Introduction: The safety of arterial hyperoxia is under increasing scrutiny. We performed a systematic review of the literature to determine whether any association exists between arterial hyperoxia and mortality in critically ill patient subsets.
Methods: Medline, Thomson Reuters Web of Science and Scopus databases were searched from inception to June 2014. Observational or interventional studies evaluating the relationship between hyperoxia (defined as a supranormal arterial O2 tension) and mortality in adult intensive care unit (ICU) patients were included. Studies primarily involving patients with exacerbations of chronic pulmonary disease, acute lung injury and perioperative administration were excluded. Adjusted odds ratio (OR) of patients exposed versus those not exposed to hyperoxia were extracted, if available. Alternatively, unadjusted outcome data were recorded. Data on patients, study characteristics and the criteria used for defining hyperoxia exposure were also extracted. Random-effects models were used for quantitative synthesis of the data, with a primary outcome of hospital mortality.

# # # # # # #

▶ **CHECK YOUR UNDERSTANDING**:
[1] According to the hyperoxia review abstract, up to what month and year were the databases searched?
[2] Continue the hyperoxia review abstract after its final sentence.

▶ **THE DATA**:
# # # # # # #

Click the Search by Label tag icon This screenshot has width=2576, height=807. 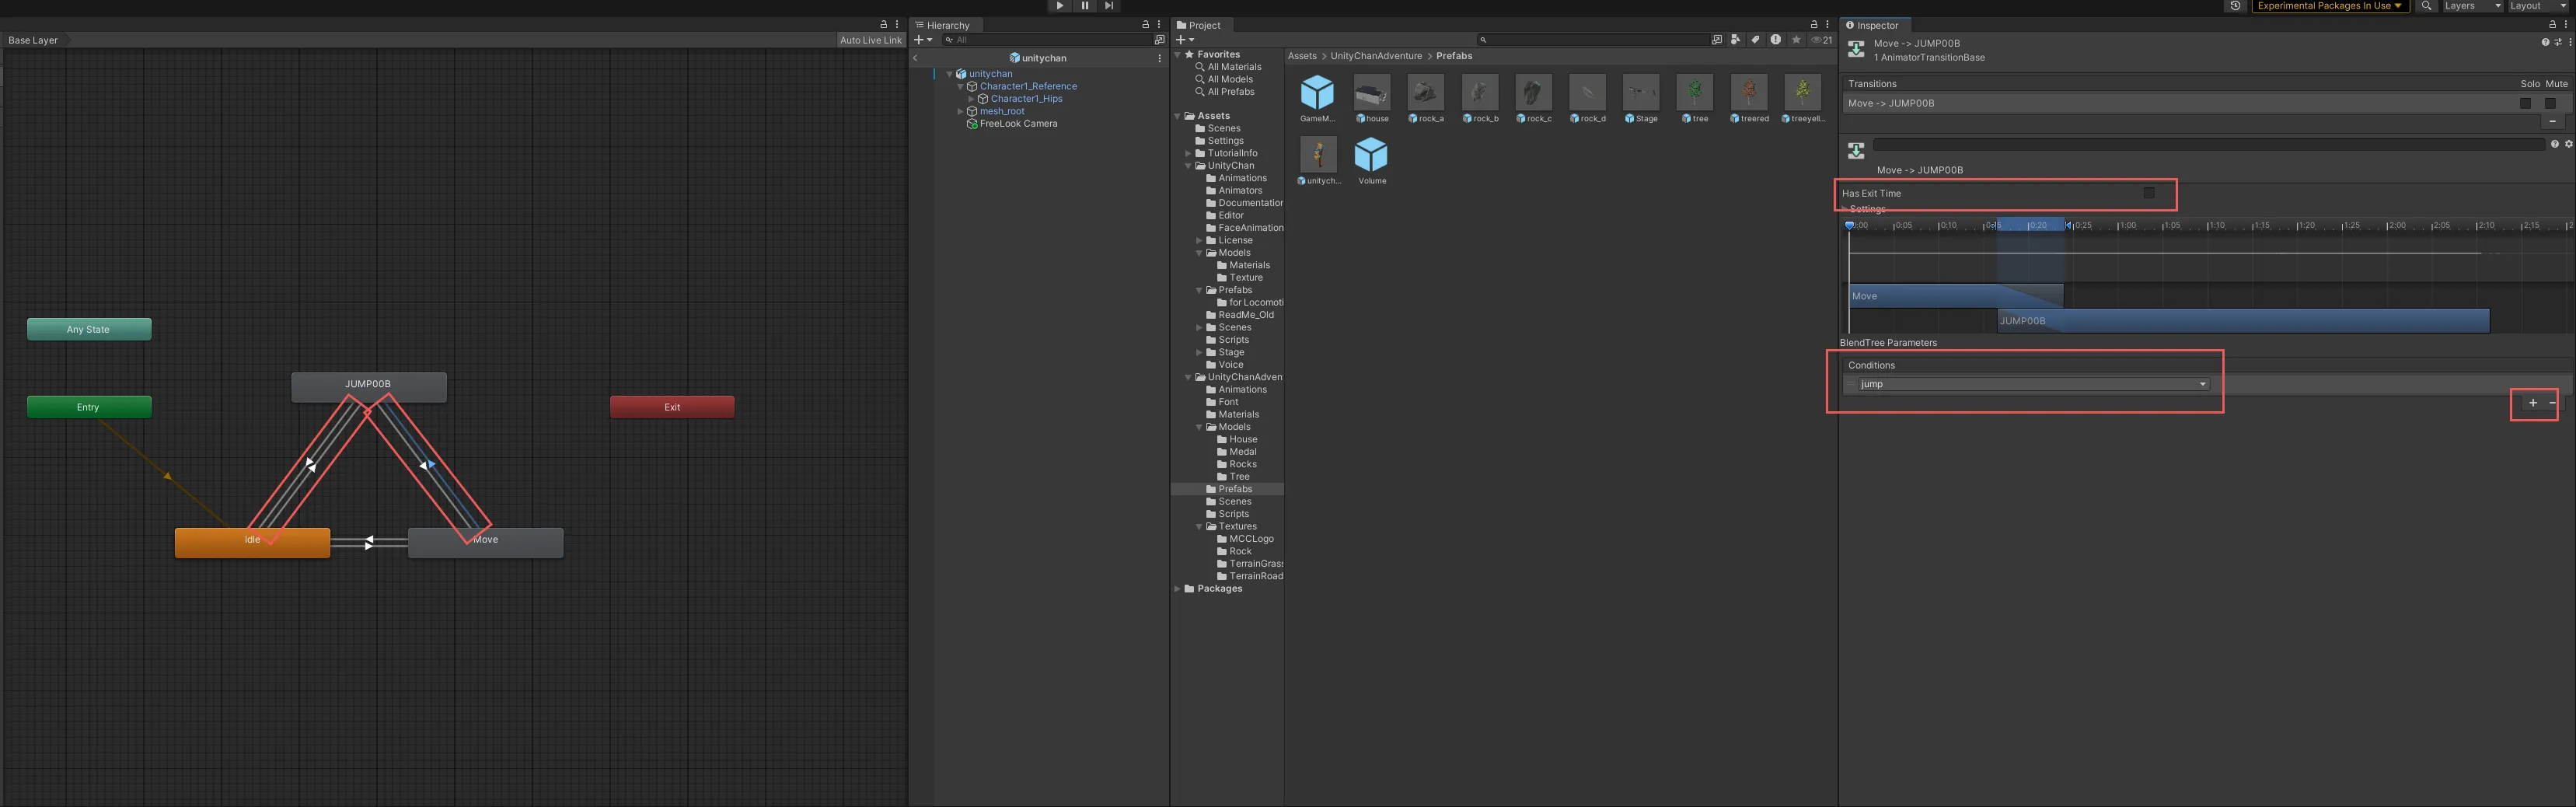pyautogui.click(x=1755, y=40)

# # # # # # #

▶ **RESPONSES PER TASK**:
[1] June 2014

[2]
Results: In total 17 studies (16 observational, 1 prospective before-after) were identified in different patient categories: mechanically ventilated ICU (number of studies (k) = 4, number of participants (n) = 189,143), post-cardiac arrest (k = 6, n = 19,144), stroke (k = 2, n = 5,537), and traumatic brain injury (k = 5, n = 7,488). Different criteria were used to define hyperoxia in terms of PaO2 value (first, highest, worst, mean), time of assessment and predetermined cutoffs. Data from studies on ICU patients were not pooled because of extreme heterogeneity (inconsistency (I(2)) 96.73%). Hyperoxia was associated with increased mortality in post-cardiac arrest patients (OR = 1.42 (1.04 to 1.92) I(2) 67.73%) stroke (OR = 1.23 (1.06 to 1.43) I(2) 0%) and traumatic brain injury (OR = 1.41 (1.03 to 1.94) I(2) 64.54%). However, these results are limited by significant heterogeneity between studies.
Conclusions: Hyperoxia may be associated with increased mortality in patients with stroke, traumatic brain injury and those resuscitated from cardiac arrest. However, these results are limited by the high heterogeneity of the included studies.